++++ Records for the exercise

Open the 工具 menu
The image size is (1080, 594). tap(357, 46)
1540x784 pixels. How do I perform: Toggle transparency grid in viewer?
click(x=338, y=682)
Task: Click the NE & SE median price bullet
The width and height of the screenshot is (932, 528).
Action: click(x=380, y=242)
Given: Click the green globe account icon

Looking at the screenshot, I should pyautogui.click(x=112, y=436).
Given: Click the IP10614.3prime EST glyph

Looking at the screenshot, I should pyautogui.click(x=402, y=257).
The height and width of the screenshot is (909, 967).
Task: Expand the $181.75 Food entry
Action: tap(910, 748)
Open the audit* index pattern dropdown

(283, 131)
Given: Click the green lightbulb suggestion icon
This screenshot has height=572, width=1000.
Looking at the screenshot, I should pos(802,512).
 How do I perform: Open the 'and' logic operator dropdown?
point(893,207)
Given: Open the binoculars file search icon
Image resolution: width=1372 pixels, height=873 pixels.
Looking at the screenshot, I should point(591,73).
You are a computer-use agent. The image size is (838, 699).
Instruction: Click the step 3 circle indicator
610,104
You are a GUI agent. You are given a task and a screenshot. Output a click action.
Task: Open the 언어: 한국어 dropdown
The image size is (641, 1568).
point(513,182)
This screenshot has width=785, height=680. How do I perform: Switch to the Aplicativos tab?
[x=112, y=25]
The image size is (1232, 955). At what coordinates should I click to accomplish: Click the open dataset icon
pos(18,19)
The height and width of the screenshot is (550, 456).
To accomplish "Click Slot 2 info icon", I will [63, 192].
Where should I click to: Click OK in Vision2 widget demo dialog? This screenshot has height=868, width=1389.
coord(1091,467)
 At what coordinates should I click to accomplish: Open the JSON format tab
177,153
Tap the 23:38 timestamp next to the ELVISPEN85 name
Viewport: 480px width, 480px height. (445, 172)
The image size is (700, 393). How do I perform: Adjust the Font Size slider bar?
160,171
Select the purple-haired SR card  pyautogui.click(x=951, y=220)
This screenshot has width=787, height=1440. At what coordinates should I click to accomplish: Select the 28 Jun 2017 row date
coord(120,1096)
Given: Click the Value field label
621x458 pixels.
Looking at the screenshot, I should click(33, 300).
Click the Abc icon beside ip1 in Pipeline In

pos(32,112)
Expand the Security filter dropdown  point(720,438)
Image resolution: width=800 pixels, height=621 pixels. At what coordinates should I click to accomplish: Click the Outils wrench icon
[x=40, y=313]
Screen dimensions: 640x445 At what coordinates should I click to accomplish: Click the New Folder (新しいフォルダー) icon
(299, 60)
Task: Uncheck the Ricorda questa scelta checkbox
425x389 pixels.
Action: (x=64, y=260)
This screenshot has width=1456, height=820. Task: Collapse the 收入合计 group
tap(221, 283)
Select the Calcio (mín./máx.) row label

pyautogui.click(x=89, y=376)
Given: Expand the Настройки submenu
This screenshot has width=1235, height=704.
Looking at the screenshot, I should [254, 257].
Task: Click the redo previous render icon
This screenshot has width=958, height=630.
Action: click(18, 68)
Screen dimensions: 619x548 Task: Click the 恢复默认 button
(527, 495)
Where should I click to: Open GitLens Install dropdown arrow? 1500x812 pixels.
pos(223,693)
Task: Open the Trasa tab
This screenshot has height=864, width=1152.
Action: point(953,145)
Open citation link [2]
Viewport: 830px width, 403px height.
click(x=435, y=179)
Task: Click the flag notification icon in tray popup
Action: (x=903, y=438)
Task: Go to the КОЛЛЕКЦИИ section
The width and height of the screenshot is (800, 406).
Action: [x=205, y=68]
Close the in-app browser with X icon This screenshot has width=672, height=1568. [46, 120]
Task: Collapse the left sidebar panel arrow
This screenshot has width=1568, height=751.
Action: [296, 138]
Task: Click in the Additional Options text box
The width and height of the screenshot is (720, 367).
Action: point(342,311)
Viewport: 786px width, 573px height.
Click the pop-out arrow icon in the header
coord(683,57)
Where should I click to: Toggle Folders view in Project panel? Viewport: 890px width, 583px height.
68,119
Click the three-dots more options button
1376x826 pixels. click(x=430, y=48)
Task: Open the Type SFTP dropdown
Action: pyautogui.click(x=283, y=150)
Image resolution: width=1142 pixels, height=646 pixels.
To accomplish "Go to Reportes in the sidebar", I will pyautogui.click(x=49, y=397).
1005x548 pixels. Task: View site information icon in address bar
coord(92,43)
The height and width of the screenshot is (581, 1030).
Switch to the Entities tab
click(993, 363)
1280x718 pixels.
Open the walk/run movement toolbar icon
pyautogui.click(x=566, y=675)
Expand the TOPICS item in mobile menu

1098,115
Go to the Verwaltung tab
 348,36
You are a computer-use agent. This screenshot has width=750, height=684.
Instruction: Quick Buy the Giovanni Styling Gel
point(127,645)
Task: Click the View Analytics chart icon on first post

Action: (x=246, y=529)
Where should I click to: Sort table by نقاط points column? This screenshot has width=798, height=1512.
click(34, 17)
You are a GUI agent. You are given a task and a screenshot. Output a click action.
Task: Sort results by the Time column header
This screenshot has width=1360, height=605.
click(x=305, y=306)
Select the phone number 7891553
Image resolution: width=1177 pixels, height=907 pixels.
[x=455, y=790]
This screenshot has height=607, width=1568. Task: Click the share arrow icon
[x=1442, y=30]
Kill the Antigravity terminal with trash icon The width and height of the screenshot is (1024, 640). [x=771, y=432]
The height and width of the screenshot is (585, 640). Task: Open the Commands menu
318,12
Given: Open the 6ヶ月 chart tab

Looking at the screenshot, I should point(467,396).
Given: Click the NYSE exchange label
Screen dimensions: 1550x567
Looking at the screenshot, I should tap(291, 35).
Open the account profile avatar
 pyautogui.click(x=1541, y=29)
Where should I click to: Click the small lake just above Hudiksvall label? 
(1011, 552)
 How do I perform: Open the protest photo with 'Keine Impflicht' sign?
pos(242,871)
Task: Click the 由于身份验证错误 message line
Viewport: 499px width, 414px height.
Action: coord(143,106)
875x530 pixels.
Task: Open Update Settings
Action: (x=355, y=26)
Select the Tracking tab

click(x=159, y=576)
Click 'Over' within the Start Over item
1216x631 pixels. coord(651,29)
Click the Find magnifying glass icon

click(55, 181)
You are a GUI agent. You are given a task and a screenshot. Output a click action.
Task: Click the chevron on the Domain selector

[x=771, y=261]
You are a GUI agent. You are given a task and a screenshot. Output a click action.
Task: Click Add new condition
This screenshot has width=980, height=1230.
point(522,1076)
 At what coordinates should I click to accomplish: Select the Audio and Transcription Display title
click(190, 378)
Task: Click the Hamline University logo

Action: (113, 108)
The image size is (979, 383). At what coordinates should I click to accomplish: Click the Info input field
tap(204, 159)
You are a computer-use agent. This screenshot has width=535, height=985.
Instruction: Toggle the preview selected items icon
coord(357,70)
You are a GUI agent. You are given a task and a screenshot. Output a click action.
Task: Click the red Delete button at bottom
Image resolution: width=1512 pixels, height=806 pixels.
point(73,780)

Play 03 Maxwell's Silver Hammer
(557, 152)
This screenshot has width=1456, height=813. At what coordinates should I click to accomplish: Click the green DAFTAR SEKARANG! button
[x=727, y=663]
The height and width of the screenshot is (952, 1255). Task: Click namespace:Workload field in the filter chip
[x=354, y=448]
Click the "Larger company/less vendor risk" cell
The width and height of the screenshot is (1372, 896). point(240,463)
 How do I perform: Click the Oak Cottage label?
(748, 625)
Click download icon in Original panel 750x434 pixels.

++++++++

Identify every line of the listing above that contains the string "what", and copy each one. Matches must have the same capitalization.

Exercise output:
The image size is (1232, 955). At what coordinates should I click to accomplish: Click the open dataset icon
 At what coordinates should I click to accomplish: Open the JSON format tab
This screenshot has width=787, height=1440. At what coordinates should I click to accomplish: Select the 28 Jun 2017 row date
Image resolution: width=800 pixels, height=621 pixels. At what coordinates should I click to accomplish: Click the Outils wrench icon
Screen dimensions: 640x445 At what coordinates should I click to accomplish: Click the New Folder (新しいフォルダー) icon
 At what coordinates should I click to accomplish: Select the Audio and Transcription Display title
The image size is (979, 383). At what coordinates should I click to accomplish: Click the Info input field
This screenshot has width=1456, height=813. At what coordinates should I click to accomplish: Click the green DAFTAR SEKARANG! button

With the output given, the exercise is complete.